* WHAT YOU HAVE TO DO *
Every entry here should be copied exactly.

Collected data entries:
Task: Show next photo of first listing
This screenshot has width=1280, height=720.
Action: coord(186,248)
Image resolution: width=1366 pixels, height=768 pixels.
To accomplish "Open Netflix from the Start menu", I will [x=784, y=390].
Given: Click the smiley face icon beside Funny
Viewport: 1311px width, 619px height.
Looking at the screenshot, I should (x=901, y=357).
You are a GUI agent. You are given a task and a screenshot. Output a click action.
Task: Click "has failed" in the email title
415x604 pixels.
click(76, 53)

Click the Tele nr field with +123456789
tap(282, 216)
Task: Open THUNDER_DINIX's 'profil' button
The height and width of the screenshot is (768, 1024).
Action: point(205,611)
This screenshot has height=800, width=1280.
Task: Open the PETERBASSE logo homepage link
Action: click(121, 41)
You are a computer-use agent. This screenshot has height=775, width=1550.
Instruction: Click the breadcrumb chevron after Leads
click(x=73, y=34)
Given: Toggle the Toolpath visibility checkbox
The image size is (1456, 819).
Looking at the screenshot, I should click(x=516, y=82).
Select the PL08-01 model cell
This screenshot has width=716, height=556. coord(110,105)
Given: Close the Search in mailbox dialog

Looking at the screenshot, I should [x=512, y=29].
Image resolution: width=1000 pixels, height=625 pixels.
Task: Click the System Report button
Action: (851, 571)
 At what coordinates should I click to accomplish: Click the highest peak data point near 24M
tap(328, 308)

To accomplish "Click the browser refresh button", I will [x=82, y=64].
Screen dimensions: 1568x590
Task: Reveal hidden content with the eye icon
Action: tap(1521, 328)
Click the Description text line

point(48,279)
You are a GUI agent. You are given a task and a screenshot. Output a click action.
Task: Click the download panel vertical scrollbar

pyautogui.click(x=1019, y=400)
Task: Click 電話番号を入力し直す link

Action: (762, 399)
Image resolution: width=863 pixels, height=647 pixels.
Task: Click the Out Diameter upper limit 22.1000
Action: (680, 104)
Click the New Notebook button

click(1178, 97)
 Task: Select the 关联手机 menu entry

* EXERCISE RESULT *
Task: Show next photo of first listing
This screenshot has width=1280, height=720.
Action: coord(186,248)
Image resolution: width=1366 pixels, height=768 pixels.
To accomplish "Open Netflix from the Start menu", I will [x=784, y=390].
Given: Click the smiley face icon beside Funny
Viewport: 1311px width, 619px height.
Looking at the screenshot, I should (x=901, y=357).
You are a GUI agent. You are given a task and a screenshot. Output a click action.
Task: Click "has failed" in the email title
415x604 pixels.
click(76, 53)

Click the Tele nr field with +123456789
tap(282, 216)
Task: Open THUNDER_DINIX's 'profil' button
The height and width of the screenshot is (768, 1024).
Action: point(205,611)
This screenshot has height=800, width=1280.
Task: Open the PETERBASSE logo homepage link
Action: click(121, 41)
You are a computer-use agent. This screenshot has height=775, width=1550.
Instruction: Click the breadcrumb chevron after Leads
click(x=73, y=34)
Given: Toggle the Toolpath visibility checkbox
The image size is (1456, 819).
Looking at the screenshot, I should click(x=516, y=82).
Select the PL08-01 model cell
This screenshot has width=716, height=556. coord(110,105)
Given: Close the Search in mailbox dialog

Looking at the screenshot, I should [x=512, y=29].
Image resolution: width=1000 pixels, height=625 pixels.
Task: Click the System Report button
Action: (851, 571)
 At what coordinates should I click to accomplish: Click the highest peak data point near 24M
tap(328, 308)

To accomplish "Click the browser refresh button", I will [x=82, y=64].
Screen dimensions: 1568x590
Task: Reveal hidden content with the eye icon
Action: tap(1521, 328)
Click the Description text line

point(48,279)
You are a GUI agent. You are given a task and a screenshot. Output a click action.
Task: Click the download panel vertical scrollbar

pyautogui.click(x=1019, y=400)
Task: Click 電話番号を入力し直す link

Action: (762, 399)
Image resolution: width=863 pixels, height=647 pixels.
Task: Click the Out Diameter upper limit 22.1000
Action: (680, 104)
Click the New Notebook button

click(1178, 97)
 Task: Select the 关联手机 menu entry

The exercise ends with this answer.